Average ranks for E-SVM, E-MLP, RF, the optimal estimated heterogeneous ensemble (SIM) and Differential Evolution (DE)

In terms of time complexity, the problem of selecting a set of base classifiers whose combination is best, is an NP problem [25]. In our case, we are selecting T models from a pool of \(M \times T\) heterogeneous models. This problem involves \(\left( {\begin{array}{c}M T\\ T\end{array}}\right) \) possible subsets. Our assumption is that, on average, individual models of the same type are equivalent on average and the proposed method focuses on selecting the right distribution of base classifiers rather than selecting specific base classifiers. Hence, our approach to find the optimal heterogeneous ensemble searches in a space of size \(\left( {\begin{array}{c}T/i+M-1\\ M-1\end{array}}\right) \), which is polynomic in M. In the studied setup, we have considered \(T=1001\), size of the ensemble, \(M=3\), learners types and \(i=13\) for the grid interval. In total, for each out-of-bag set we built 3081 heterogeneous ensembles. On the other hand, for DE approach, within each generation of size 100 (random configurations of different heterogeneous ensembles), we performed mutation, cross-over and fitness evaluation for each member. We repeat this process 100 times for the evolution of the generations. In total, 10000 heterogeneous ensembles are built using this approach. The proposed approach, despite computing three times less ensemble evaluations than DE, obtains favorable results.

4 Conclusions

In this study, we propose a systematic method for creating heterogeneous ensembles optimizing the propositions of base classifiers of different types. To this end, we first generate M different homogeneous ensembles. Diversification in these ensembles is obtained by using both subsampling and randomization techniques. Then a heterogenous ensemble is built by pooling classifiers from these homogeneous ensembles. The proportions of classifiers of different types in the heterogeneous combination can be represented with a point in a simplex in M dimensions. Each of the M vertices in this simplex corresponds to one of the homogeneous ensembles. We have observed that the optimal proportion of base classifiers in the final ensemble is strongly problem-dependent.

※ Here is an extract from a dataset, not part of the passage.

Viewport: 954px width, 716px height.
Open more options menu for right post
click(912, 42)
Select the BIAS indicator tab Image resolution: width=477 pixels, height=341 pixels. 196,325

A comprehensive empirical evaluation is carried out to compare the proposed creation strategy with respect to homogeneous ensembles and other state-of-the-art technique for creating heterogeneous ensembles. This analysis shows that the proposed strategy exhibits excellent performance. In all the problems investigated except one, it is either the first or second most accurate method. The results show that the proposed combination is better than the implemented benchmark heterogeneous ensemble (DE) and also any of the homogeneous ensembles; i.e. random forest, ensembles of MLPs and ensembles of SVMs.